Evaluate Division - dfs graph

division_dfs.cpp

void dfs(map<string,vector<pair<string,double>>> &mp,map<string,bool> &visit,double *result,string end,string curr,double temp){
        if(curr == end){
            *result = temp;
            return;
        }
        visit[curr] = true;
        for(auto i = 0;i<mp[curr].size();i++){
            if(visit[mp[curr][i].first] == false){
                temp *= mp[curr][i].second;
                dfs(mp,visit,result,end,mp[curr][i].first,temp);
                temp /= mp[curr][i].second;
            }
        }
        visit[curr] = false;
        return;
    }
    
    vector<double> calcEquation(vector<vector<string>>& e, vector<double>& values, vector<vector<string>>& q) {
        map<string,vector<pair<string,double>>> mp;
        map<string,bool> visit;
        for(int i=0;i<e.size();i++){
            mp[e[i][0]].push_back({e[i][1],values[i]});
            mp[e[i][1]].push_back({e[i][0],1/values[i]});
            visit[e[i][0]] = false;
            visit[e[i][1]] = false;
        }
        vector<double> ans;
        double result;
        for(int i=0;i<q.size();i++){
            result = -1.0;
            if(mp.find(q[i][1])!=mp.end() && mp.find(q[i][0])!=mp.end())
                dfs(mp,visit,&result,q[i][1],q[i][0],1.0);
            ans.push_back(result);
        }
        return ans;
    }

Equations are given in the format A / B = k, where A and B are variables represented as strings, and k is a real number (floating point number). Given some queries, return the answers.
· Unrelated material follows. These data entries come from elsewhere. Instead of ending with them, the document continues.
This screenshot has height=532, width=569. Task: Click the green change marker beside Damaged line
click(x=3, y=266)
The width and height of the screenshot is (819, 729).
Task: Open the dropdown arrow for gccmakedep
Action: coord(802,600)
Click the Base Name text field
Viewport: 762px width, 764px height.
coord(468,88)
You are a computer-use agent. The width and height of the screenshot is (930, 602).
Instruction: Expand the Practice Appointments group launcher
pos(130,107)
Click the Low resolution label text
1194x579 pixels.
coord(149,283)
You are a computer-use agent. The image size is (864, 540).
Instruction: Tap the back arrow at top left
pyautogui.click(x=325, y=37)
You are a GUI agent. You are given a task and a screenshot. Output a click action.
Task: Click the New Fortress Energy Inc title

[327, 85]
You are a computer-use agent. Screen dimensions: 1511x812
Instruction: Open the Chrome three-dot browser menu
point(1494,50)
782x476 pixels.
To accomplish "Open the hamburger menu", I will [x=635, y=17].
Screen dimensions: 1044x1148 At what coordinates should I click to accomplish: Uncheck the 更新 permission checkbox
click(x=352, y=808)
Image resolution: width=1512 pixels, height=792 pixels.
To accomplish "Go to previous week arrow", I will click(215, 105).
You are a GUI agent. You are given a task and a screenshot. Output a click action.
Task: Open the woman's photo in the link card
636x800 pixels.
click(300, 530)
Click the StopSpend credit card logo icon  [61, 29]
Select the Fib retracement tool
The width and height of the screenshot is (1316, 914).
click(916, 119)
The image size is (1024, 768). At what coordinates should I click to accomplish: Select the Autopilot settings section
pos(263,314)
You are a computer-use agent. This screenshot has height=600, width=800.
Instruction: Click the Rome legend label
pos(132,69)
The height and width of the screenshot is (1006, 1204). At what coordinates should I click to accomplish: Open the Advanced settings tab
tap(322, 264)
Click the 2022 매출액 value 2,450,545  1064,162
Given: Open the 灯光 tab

If the answer does not exist, return -1.0.

Example:
Given a / b = 2.0, b / c = 3.0.
queries are: a / c = ?, b / a = ?, a / e = ?, a / a = ?, x / x = ? .
return [6.0, 0.5, -1.0, 1.0, -1.0 ].

For an equation of the form a/b=k, we create an edge from a to b with weight k and edge from b to a with weight 1/k. Doing for all the given equation we create a graph. Since the equation follows chain rule, a query like a/c can be divided into a/b * b/c. Thus in the graph we can to a dfs search from a to c and keep multiplying the edges in the path to obtain the answer.